◆ **WORK REQUIRED**
Each line in the listing below that includes "question" should be counted; give the total and nothing more.

::::::::

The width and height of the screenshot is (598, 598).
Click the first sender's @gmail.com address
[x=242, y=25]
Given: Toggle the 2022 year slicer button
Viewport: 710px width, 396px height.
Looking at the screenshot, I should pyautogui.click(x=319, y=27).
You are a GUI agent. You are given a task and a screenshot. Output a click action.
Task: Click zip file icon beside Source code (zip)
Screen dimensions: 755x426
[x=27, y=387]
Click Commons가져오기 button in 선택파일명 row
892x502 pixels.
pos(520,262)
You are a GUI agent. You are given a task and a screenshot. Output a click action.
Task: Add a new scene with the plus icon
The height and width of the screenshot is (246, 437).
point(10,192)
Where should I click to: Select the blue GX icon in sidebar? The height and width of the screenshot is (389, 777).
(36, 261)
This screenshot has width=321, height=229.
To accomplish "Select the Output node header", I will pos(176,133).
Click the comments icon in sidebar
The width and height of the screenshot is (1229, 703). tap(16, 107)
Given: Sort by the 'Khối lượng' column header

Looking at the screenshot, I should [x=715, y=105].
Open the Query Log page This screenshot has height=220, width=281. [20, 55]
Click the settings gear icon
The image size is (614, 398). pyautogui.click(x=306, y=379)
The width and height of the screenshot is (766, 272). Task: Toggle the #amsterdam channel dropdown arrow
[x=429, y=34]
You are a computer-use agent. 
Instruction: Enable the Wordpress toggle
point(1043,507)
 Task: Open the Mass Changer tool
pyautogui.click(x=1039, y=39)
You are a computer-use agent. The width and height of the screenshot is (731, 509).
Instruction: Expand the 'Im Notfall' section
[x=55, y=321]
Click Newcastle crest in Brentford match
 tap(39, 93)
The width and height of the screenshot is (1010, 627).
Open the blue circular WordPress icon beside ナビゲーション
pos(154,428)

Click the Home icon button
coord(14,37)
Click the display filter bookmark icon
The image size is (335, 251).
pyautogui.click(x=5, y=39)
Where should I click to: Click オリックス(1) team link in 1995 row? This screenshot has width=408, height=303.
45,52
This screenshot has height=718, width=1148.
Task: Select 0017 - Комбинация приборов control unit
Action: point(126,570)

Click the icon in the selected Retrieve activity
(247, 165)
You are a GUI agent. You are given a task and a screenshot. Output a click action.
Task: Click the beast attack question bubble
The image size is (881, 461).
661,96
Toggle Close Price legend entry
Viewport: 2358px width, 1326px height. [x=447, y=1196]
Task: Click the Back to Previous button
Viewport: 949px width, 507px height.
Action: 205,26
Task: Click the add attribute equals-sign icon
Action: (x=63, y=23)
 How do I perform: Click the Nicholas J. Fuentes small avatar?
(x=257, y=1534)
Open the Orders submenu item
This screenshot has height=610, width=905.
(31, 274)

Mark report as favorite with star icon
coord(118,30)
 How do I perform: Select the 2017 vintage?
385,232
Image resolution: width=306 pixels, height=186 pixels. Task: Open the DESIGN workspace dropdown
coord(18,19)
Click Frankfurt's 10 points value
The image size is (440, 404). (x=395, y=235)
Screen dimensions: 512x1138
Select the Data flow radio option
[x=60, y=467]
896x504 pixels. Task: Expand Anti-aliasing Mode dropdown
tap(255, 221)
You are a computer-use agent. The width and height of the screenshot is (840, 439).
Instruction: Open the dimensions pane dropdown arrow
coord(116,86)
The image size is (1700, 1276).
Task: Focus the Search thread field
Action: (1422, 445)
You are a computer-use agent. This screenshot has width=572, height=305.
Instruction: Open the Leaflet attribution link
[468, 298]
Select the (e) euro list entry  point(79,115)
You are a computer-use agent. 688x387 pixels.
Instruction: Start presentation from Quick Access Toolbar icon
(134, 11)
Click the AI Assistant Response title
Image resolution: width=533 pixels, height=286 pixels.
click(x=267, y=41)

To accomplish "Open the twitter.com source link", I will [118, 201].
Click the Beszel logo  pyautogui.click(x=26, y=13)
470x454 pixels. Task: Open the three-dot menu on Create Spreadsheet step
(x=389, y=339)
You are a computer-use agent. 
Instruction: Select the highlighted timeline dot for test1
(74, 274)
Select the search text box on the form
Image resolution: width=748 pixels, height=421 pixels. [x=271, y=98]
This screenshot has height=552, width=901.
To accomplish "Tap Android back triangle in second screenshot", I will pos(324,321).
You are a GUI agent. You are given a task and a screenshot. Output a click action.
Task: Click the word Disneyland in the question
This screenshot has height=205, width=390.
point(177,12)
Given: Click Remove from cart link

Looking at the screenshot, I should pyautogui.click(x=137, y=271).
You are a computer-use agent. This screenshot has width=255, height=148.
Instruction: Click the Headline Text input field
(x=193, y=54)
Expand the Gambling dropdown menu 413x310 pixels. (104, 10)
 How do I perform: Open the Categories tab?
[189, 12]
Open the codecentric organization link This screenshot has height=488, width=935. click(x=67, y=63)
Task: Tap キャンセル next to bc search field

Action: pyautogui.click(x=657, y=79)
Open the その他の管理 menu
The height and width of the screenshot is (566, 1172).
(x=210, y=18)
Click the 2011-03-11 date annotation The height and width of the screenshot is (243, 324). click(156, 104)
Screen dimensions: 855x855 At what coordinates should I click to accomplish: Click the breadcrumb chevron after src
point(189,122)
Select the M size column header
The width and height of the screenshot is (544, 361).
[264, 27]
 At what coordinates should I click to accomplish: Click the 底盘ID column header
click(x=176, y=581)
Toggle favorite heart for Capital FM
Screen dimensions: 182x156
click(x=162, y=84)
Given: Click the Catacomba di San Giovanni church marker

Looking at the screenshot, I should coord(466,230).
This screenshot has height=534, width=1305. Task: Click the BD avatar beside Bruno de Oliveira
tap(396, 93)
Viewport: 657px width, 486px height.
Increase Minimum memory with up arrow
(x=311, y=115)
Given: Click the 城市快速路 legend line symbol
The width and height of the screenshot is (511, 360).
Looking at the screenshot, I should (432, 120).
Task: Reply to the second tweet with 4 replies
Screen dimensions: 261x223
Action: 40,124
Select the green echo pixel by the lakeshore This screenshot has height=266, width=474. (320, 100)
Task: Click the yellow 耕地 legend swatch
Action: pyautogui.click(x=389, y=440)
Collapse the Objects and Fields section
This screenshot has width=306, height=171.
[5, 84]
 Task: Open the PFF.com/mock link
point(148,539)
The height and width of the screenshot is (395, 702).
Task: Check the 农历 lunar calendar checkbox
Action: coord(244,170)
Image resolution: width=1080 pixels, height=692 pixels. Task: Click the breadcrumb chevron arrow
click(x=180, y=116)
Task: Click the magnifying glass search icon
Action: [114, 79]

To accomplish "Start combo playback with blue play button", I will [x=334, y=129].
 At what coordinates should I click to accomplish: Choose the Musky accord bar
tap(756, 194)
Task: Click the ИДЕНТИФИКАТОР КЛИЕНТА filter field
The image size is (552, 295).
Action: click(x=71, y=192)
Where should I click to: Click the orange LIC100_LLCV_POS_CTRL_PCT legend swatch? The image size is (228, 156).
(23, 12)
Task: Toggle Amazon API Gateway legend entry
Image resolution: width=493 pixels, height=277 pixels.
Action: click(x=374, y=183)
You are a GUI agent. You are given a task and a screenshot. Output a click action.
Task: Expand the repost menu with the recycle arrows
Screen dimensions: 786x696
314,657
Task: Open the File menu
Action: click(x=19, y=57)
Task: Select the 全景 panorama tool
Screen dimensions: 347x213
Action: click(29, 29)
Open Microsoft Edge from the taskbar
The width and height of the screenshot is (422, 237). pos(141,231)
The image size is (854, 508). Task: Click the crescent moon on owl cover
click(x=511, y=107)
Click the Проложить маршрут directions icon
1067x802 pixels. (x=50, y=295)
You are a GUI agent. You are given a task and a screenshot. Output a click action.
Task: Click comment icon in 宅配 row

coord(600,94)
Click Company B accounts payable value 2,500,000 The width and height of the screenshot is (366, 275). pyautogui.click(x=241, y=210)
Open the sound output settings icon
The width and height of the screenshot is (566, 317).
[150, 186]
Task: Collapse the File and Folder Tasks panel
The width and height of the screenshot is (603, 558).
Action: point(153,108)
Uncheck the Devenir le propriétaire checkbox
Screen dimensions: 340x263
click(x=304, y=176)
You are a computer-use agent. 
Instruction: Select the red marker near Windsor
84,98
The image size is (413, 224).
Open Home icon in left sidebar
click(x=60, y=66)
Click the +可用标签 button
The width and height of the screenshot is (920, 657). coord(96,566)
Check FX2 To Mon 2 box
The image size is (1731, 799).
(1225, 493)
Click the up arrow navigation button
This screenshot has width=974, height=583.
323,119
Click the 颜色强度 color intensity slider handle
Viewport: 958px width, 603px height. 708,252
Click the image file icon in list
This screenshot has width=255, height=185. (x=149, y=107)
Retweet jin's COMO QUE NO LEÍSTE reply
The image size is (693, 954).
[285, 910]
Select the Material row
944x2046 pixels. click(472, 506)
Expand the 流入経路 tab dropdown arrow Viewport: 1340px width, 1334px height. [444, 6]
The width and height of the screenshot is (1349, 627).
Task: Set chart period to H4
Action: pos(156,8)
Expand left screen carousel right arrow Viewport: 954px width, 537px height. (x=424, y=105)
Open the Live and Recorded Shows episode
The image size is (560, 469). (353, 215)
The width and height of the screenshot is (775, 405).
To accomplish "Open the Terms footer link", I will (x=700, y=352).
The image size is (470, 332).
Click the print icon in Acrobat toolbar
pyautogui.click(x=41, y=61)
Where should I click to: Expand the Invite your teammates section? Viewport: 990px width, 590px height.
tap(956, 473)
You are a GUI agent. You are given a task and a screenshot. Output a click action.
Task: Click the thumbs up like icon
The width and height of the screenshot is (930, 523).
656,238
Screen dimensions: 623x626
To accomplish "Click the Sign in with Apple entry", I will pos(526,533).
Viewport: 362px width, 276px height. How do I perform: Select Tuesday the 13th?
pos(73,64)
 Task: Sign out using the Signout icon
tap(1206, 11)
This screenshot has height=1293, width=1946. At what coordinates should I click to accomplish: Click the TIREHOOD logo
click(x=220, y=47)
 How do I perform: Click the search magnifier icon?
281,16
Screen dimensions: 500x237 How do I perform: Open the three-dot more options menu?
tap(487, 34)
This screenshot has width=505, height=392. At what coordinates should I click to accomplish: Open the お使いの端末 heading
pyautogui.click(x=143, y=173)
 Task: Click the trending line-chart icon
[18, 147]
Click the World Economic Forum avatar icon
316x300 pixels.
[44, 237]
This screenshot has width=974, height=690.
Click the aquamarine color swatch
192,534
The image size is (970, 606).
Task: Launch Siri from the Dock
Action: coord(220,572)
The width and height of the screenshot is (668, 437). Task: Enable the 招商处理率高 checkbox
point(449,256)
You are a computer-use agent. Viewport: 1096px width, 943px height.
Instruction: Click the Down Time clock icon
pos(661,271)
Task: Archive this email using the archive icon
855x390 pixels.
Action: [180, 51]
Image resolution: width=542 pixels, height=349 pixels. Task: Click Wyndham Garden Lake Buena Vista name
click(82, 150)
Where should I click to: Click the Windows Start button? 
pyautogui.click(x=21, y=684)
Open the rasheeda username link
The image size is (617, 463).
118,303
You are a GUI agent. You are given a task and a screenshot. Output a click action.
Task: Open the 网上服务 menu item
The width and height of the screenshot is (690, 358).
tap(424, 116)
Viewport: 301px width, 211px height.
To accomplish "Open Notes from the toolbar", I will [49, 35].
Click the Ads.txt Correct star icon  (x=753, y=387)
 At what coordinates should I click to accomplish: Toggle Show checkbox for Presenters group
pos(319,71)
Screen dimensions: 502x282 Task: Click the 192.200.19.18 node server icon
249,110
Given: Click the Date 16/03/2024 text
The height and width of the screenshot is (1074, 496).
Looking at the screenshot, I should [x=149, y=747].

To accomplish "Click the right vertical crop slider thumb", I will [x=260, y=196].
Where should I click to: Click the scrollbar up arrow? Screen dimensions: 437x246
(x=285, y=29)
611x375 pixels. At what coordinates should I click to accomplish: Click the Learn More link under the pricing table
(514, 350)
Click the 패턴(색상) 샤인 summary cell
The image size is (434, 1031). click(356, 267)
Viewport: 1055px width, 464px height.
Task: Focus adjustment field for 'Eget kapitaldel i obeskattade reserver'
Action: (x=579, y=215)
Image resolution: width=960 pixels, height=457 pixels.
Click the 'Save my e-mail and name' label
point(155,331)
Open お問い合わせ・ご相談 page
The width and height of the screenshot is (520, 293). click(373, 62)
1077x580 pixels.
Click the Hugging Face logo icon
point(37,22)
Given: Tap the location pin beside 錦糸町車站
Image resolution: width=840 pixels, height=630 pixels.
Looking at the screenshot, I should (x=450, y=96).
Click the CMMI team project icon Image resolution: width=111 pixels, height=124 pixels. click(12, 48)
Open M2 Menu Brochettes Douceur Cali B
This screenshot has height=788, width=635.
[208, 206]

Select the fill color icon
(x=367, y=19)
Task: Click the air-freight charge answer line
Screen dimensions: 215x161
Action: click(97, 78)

::::::::

◆ **RESPONSE BOX**
2